Tahun 2012. Bandung diguyur hujan deras. Di dalam rumah sederhana di pinggiran kota, Kang Dedi terbaring lemas. Badannya panas dingin, ngilu-ngilu seperti habis dihajar hal gaib. Sudah ke dokter, katanya cuma tipes. Tapi Kang Dedi tahu, ini bukan tipes. Ini merupakan gangguan dari Jin Qorin, makhluk pendamping dari dunia lain yang pernah ia “sentuh” dalam ritual sebelumnya.
Di tengah sakit, datang seorang tamu misterius. Namanya Pak Ojak, utusan dari Karawang. Dia membawa kabar dari Abah Raksa, seorang tokoh spiritual yang dikenal bisa “berteman” dengan dunia lain.
“Kang Dedi, golok itu sudah ditemukan. Golok Kalasewu dari Mataram. Yang anti cukur itu…”
Awalnya Kang Dedi ragu. Tapi rasa penasaran mengalahkan rasa sakit. Ia kirim adiknya, Pak Ridwan, untuk mengecek ke Karawang. Hasilnya mengejutkan golok itu benar-benar punya kekuatan kebal terhadap benda tajam. Digunting, disilet, digores tetapi semuanya mental.
Kang Dedi langsung merapat. Di rumah Abah Raksa, mereka gelar ritual malam. Golok dikeluarkan. Ruangan digelapkan. Kemenyan dibakar. Lalu muncul… bayangan bertanduk. Diam di sudut ruangan. Suaranya berat, tidak jelas, tapi satu hal yang pasti bahwa dia penjaga golok Kalasewu.
Tapi sosok itu tidak mau bekerja cuma-cuma. Dia meminta sesuatu yang syaratnya golok harus dilumuri darah manusia bergolongan darah O. Dari semua yang hadir, cuma satu yang cocok yaitu Kang Dedi.
“Kalau bukan saya, siapa lagi?” kata Kang Dedi sebelum menusukkan jarum suntik ke lengannya.
Darah itu kemudian dibalurkan ke bilah golok. Ritual ditutup dengan mantra pemanggil kekuatan gaib. Golok pun dianggap siap ditarik bukan ke sarung, tapi ke brankas ghaib berisi uang!
Perjalanan ke Cirebon dimulai. Tujuannya yaitu rumah Pak Haji X, ahli dematerialisasi uang ghaib. Tapi dari awal, tanda-tanda aneh muncul. Ban mobil meletus dua kali. Mesin mobil tiba-tiba berat, seperti menanggung beban tak kasat mata. Bahkan saat di jalan tol, mobil seperti didorong balik oleh sesuatu yang tak terlihat.

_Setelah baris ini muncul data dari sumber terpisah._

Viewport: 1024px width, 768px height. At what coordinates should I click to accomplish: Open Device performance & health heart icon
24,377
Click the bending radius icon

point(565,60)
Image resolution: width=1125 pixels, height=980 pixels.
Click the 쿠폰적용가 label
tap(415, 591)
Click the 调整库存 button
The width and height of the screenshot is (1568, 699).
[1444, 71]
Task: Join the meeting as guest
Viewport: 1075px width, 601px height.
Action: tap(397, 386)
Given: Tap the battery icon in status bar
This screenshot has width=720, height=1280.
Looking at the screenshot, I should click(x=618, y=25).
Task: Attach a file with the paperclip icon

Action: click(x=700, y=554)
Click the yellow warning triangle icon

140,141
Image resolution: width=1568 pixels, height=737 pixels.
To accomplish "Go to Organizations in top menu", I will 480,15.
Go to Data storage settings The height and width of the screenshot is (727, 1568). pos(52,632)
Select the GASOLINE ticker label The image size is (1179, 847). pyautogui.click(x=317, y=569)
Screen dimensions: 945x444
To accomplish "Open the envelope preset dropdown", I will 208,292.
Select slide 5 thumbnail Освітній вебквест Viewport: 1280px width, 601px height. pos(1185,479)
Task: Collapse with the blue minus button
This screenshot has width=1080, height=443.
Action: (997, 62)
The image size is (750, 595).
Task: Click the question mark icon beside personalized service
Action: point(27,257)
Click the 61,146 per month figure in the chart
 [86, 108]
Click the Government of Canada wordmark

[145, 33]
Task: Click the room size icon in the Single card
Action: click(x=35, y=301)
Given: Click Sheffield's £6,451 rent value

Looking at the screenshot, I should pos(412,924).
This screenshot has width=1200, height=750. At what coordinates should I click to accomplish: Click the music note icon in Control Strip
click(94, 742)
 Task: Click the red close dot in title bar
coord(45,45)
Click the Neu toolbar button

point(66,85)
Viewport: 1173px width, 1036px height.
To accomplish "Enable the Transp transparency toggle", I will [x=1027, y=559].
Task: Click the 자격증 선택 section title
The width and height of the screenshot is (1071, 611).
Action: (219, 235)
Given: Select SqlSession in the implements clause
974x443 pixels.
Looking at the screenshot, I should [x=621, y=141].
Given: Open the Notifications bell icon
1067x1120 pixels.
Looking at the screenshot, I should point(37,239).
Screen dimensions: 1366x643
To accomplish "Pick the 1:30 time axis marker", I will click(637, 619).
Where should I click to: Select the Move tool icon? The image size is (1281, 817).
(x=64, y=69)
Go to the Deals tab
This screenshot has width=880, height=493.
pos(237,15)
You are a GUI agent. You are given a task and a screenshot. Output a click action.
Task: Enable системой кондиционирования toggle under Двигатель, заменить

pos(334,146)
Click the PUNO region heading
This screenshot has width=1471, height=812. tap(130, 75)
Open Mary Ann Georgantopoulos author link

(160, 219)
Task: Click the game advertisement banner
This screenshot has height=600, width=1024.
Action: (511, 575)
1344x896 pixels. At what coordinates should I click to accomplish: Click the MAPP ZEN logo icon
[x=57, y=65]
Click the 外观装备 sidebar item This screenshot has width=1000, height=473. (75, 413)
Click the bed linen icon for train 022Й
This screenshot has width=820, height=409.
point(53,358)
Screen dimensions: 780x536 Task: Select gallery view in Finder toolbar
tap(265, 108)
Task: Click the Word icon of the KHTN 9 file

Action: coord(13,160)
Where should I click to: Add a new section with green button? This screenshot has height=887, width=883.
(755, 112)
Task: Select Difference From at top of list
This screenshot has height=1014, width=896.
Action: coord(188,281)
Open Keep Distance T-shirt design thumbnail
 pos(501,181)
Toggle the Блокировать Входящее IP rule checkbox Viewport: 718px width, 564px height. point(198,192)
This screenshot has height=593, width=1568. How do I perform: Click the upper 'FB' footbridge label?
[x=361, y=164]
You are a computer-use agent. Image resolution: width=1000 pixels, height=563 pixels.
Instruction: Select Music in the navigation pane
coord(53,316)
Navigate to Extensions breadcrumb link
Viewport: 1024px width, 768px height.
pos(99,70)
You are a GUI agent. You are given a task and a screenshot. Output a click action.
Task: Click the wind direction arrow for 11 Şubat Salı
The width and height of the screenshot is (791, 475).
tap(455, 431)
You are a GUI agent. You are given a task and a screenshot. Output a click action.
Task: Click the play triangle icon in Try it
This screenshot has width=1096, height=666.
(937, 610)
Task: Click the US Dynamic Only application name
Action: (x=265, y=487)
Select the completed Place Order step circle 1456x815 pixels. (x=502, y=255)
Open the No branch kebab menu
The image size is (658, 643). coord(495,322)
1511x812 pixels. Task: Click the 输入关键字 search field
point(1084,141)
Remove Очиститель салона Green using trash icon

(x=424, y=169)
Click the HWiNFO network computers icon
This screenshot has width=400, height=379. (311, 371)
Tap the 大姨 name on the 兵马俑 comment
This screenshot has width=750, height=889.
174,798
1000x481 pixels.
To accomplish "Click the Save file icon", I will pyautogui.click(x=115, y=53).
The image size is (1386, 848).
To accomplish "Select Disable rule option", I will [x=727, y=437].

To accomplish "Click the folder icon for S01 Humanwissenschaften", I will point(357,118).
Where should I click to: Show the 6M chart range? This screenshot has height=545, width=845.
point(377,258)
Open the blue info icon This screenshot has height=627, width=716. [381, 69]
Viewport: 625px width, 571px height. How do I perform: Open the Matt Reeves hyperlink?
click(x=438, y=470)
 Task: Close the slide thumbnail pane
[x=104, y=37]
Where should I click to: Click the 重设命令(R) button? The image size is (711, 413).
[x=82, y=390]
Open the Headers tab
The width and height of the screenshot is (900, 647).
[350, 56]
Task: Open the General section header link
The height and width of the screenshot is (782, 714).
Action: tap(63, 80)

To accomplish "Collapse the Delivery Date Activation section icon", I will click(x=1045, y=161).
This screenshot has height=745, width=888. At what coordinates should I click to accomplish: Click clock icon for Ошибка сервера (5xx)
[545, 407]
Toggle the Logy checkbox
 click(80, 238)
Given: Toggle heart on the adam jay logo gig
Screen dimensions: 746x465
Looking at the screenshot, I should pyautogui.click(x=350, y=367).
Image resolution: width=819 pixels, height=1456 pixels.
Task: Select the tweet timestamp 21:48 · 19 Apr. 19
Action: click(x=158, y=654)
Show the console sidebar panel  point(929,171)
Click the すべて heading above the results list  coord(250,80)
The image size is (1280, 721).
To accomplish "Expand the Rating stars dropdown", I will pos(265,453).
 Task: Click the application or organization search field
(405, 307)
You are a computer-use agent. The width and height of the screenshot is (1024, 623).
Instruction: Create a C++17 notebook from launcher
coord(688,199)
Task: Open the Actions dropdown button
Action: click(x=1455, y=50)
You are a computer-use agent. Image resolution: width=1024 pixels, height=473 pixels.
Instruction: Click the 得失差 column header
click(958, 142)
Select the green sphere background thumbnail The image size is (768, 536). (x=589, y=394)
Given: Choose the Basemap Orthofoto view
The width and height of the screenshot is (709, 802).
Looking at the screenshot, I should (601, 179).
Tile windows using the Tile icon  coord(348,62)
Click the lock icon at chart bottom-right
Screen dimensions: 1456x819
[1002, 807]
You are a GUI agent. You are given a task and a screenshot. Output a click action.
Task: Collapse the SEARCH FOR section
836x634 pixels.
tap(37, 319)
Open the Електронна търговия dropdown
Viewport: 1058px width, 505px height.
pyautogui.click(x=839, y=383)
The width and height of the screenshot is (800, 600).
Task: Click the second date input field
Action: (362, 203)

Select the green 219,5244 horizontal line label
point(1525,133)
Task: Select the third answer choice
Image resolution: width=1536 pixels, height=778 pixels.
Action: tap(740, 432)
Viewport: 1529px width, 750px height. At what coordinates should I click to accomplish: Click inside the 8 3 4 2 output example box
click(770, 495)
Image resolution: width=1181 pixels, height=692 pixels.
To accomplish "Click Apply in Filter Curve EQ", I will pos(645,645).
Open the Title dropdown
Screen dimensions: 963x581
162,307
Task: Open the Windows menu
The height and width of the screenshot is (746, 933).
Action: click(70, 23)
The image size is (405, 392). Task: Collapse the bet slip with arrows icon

“Kayak ada yang ikut duduk di bagasi, Mang. Berat banget…” ujar sopir.
Setelah perjuangan melelahkan, rombongan tiba juga di rumah Pak Haji. Ritual terakhir akan segera dimulai. Uang ghaib yang disebut-sebut ditarik dari “balong” tempat simpanan bangsa jin yang tinggal sejengkal lagi.
Tapi semua berubah. Golok yang sebelumnya kebal, mendadak jadi biasa. Silet dan gunting kembali tajam. Bahkan Kang Dedi pun mampu dicukur. Pak Haji bingung. Kang Dedi panik. Tes diulang. Tapi tetap saja anti cukur-nya hilang.
“Ini cuma wadah. Kodam-nya udah kabur,” kata Pak Haji, pelan tapi tajam.
Benar saja. Setelah dihubungi, Abah Raksa menyatakan satu hal mengejutkan.
“Siluman Kalasewu-nya pulang ke Karawang. Dia nggak kuat hadapi panas energi di rumah Pak Haji.”
Semuanya ambruk. Ritual gagal. Uang ghaib tak jadi muncul. Dan Kang Dedi hanya bisa memandang nanar pada golok yang sekarang cuma jadi besi panjang biasa. Golok Kalasewu yang katanya bisa tarik uang dari alam gaib itu gagal total.
Dari pengalaman ini, Kang Dedi sadar. Dunia ghaib bukan dunia yang bisa diajak kompromi. Sekalipun kita penuhi syarat, darah sudah mengalir, siluman sudah datang, kalau mereka enggak ridho, semuanya bisa batal.
Dan ironisnya, yang kabur bukan manusianya. Tapi jin-nya.
“Udah kasih darah, udah ritual, udah bawa ke mana-mana. Tapi siluman malah kabur. Saya ditinggal sendiri…”
Kisah nyata ini jadi pengingat. Bahwa kalau kita maksa buka pintu gaib, siap-siap… pintu itu bisa menelan kita utuh-utuh.